Exploring the Potential of the PerioAI System to Support Periodontal Clinical Decision Making: A Proof-of-Principle Study.
Authors
Affiliations (7)
Affiliations (7)
- Shanghai Perio-Implant Innovation Center and Oral Biomedical Intelligence Technology Laboratory (ORAL-BIT Lab), Institute of Integrated Oral, Craniofacial and Sensory Research, Shanghai Ninth People's Hospital, Shanghai Jiao Tong University School of Medicine, Shanghai, China.
- College of Stomatology, Shanghai Jiao Tong University, National Center of Stomatology, National Clinical Research Center for Oral Diseases, Shanghai Key Laboratory of Stomatology, Shanghai, China.

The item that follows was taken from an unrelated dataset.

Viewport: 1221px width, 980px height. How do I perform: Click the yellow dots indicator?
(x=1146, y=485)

- School of Biomedical Engineering & State Key Laboratory of Advanced Medical Materials and Devices, ShanghaiTech University, Shanghai, China.

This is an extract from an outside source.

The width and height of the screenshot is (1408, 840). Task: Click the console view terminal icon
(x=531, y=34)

- Shanghai United Imaging Intelligence Co., Ltd., Shanghai, China.
- Shanghai Clinical Research and Trial Center, Shanghai, China.
- Department of Periodontology, School of Dental Medicine, University of Bern, Bern, Switzerland.
- European Research Group on Periodontology, Genova, Italy.
Abstract
To explore the potential of PerioAI, an artificial intelligence system integrating intraoral scanning and cone-beam CT, to automatically measure gingival margin-to-bone distance (GBD) and convert it into AI-derived probing depth (AI-PD), and to evaluate whether AI-PD may provide additional information to support periodontal clinical decision making when radiographic imaging represents the primary source of available periodontal information. This cross-sectional proof-of-principle study included 53 patients with periodontitis (1298 teeth, 7788 sites). GBD measurements were converted to AI-PD using validated formulas. Clinical decision making (prognosis and treatment planning) was evaluated by one periodontist under three information conditions: (i) orthopantomogram (OPG) + original periodontal chart (used to establish the reference clinical decision); (ii) OPG-only; and (iii) OPG + AI-PD. Using the reference clinical decision, agreement rates for clinical decisions obtained under the two information conditions (OPG-only and OPG + AI-PD) were calculated and compared, and the risk of overtreatment was also assessed. Compared with OPG-only, the OPG + AI-PD condition showed higher agreement rate with the reference clinical decision, indicating that PerioAI may provide additional information for clinical decision making. Patient-level average agreement rates increased from 77.6% to 84.7% for prognosis (p < 0.05) and from 78.2% to 84.3% for treatment planning (p < 0.05). Tooth-level agreement rates improved from 78.1% to 86.0% for prognosis (p < 0.05) and from 78.8% to 85.4% for treatment planning (p < 0.05). The addition of AI-PD was associated with a 42.3% reduction in overtreatment risk (Steps 1-2 vs. Step 3) and a 98.5% reduction in the risk of tooth extraction (Step 3 vs. extraction). When combined with radiographic information, PerioAI shows potential to provide incremental information for clinical decision making. Future research should integrate additional periodontal parameters and validate the approach in larger and more diverse populations.